Valacyclovir treatment in Epstein-Barr virus subset chronic fatigue syndrome: thirty-six months follow-up.

Author(s): Lerner AM, Beqaj SH, Deeter RG, Fitzgerald JT

Affiliation(s): Department of Medicine, William Beaumont Hospital, Royal Oak, MI, USA. amartinlerner@yahoo.com

Publication date & source: 2007-09, In Vivo., 21(5):707-13.
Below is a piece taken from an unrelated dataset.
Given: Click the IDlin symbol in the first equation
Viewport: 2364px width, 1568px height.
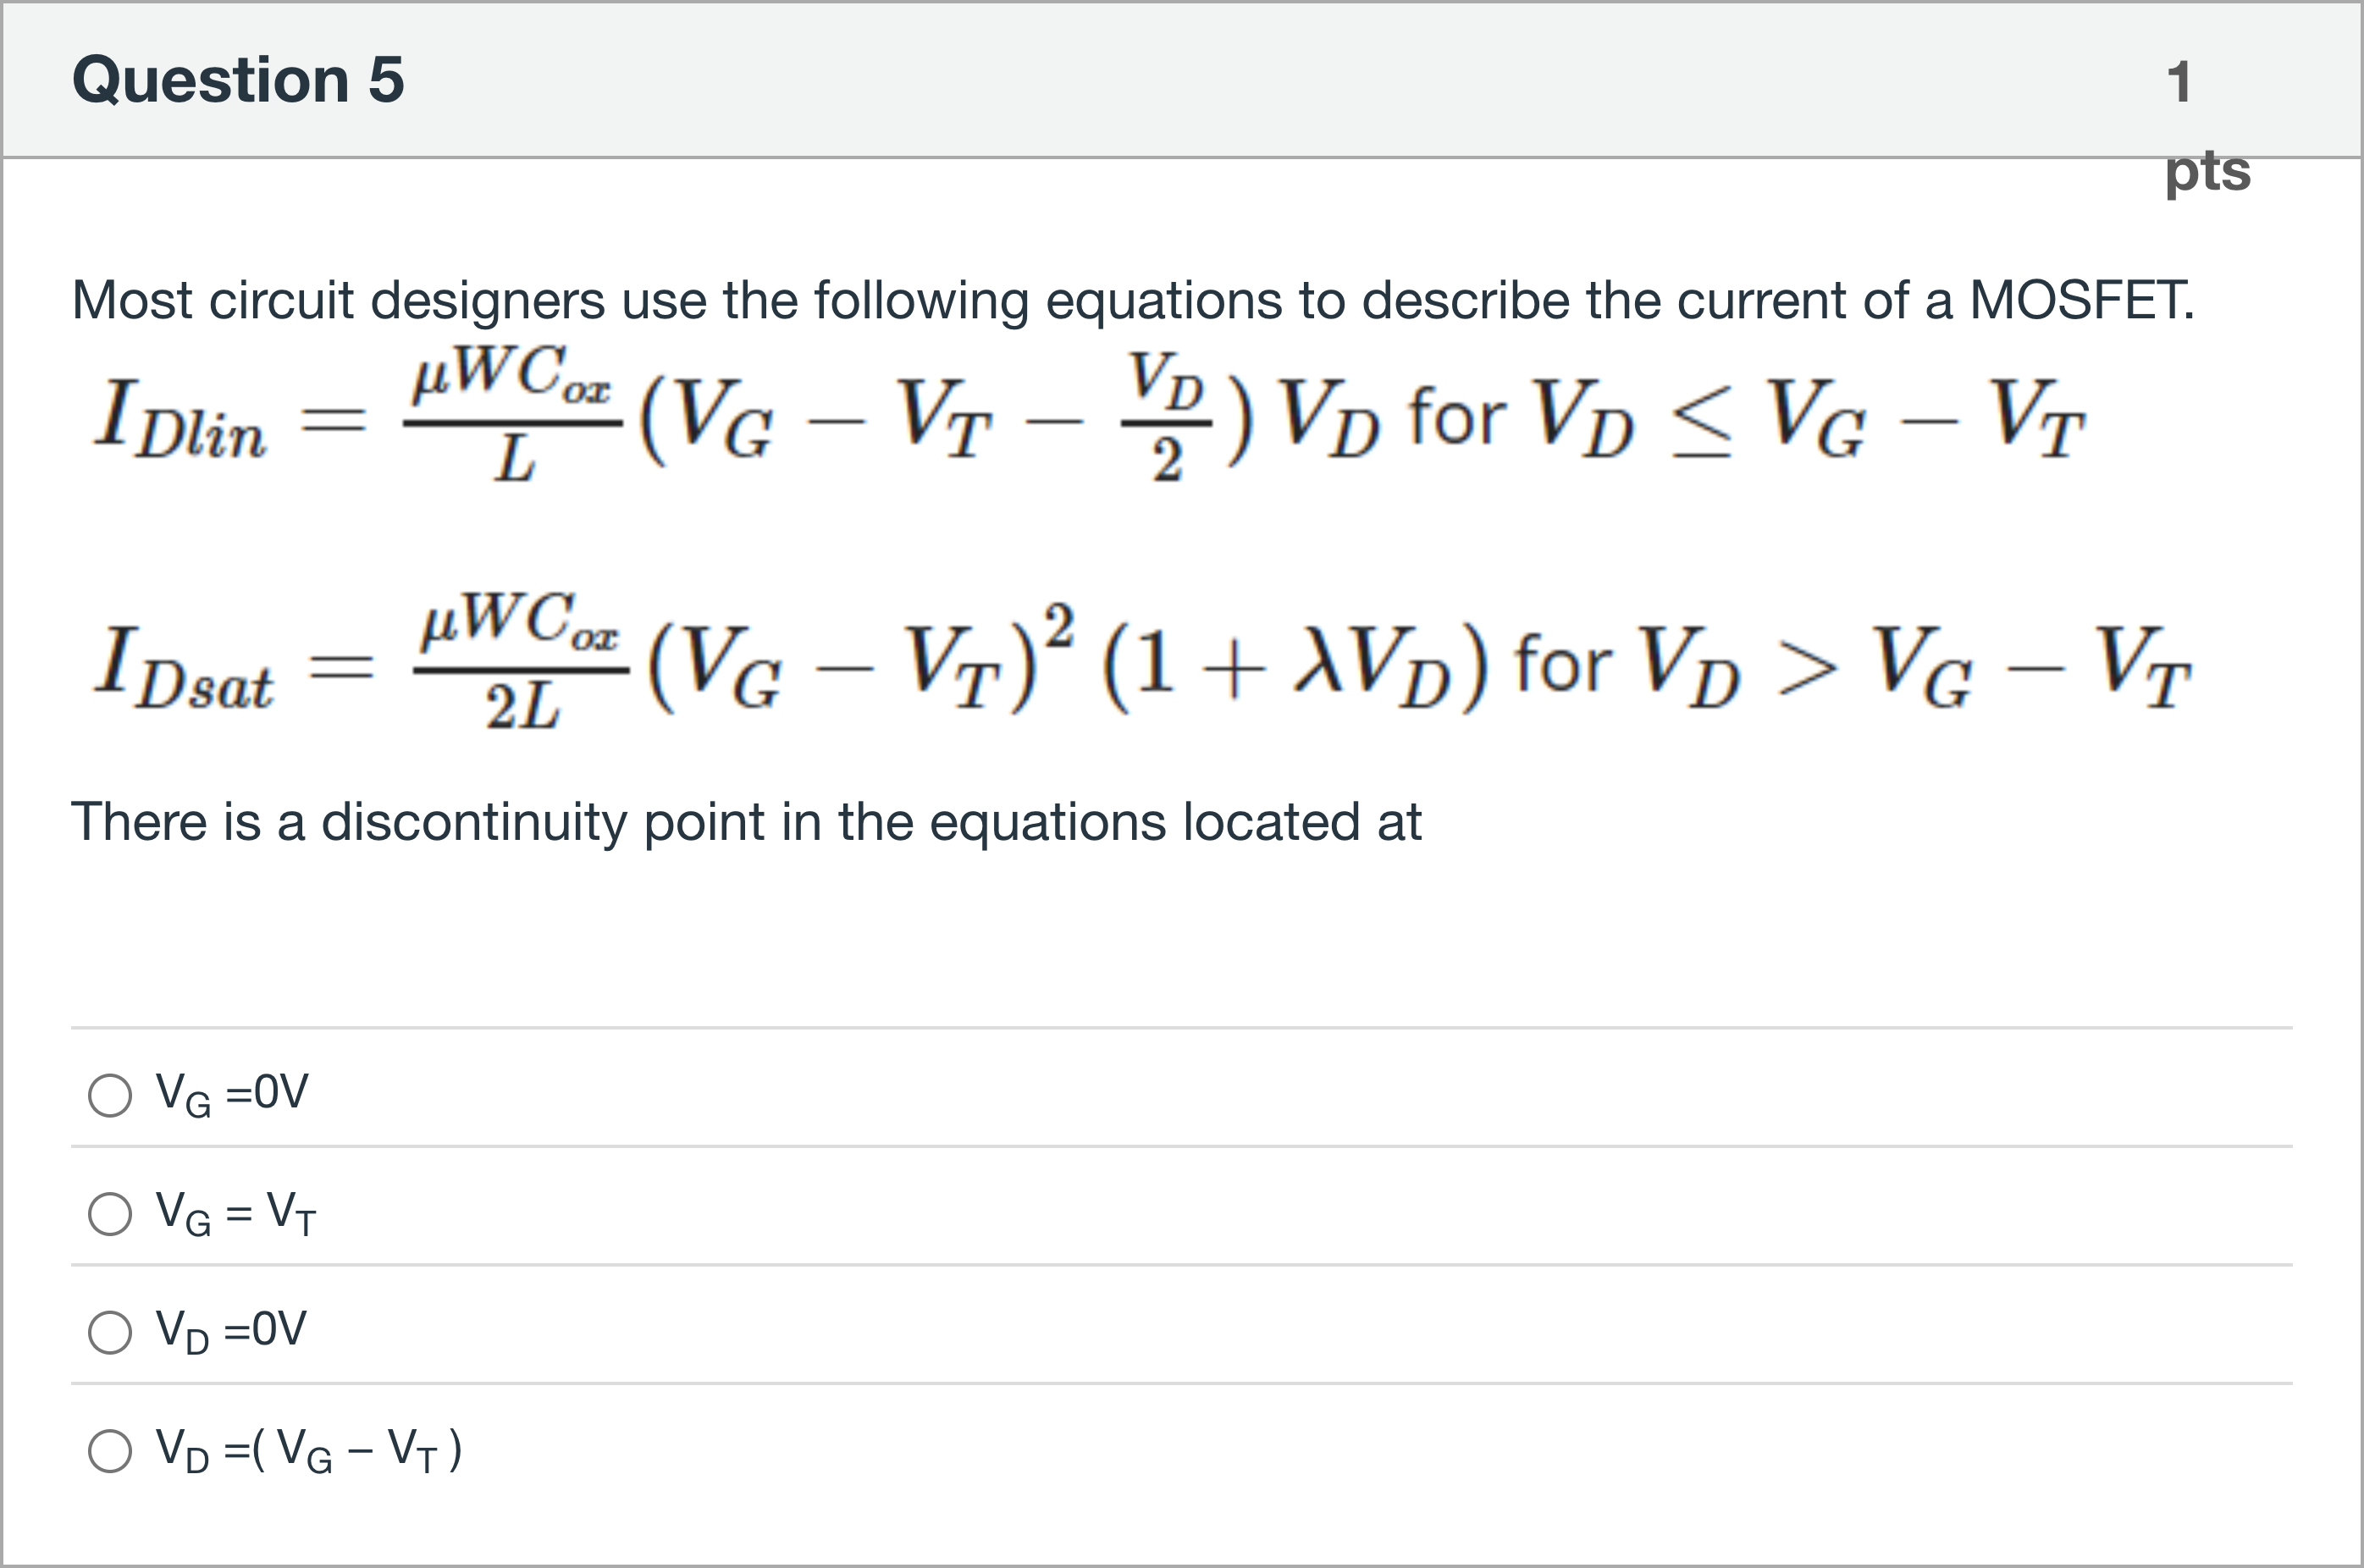Looking at the screenshot, I should (181, 420).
Publication type: Randomized Controlled Trial; Research Support, Non-U.S. Gov't

BACKGROUND: We hypothesized that subset classification of Epstein-Barr virus (EBV) in chronic fatigue syndrome (CFS) is required. At first, a blinded-random placebo-controlled trial of valacyclovir in EBV CFS subset was performed (Group 1), and this EBV subset was followed for thirty-six months (Group 2). Patients were given valacyclovir at 14.3 mg/kg every 6 hours. The validated Energy Index (EI) point score assessing physical functional capacity, Holter monitor, multigated (radionuclide) MUGA rest/stress ventriculographic examination, EBV serum IgM viral capsid antibodies (VCA), and EBV early antigen diffuse (EA) were followed. After six-months, Group 1 CFS patients receiving valacyclovir experienced an increased mean least square EI point score +1.12 units (122 kcal/day), while the placebo cohort increased +0.42 EI units (65 kcal/day). EI point scores at Group 2 increased progressively. Sinus tachycardias decreased and abnormal cardiac wall motion improved. Serum antibody titers to EBV VCA IgM decreased. Patients resumed normal activities.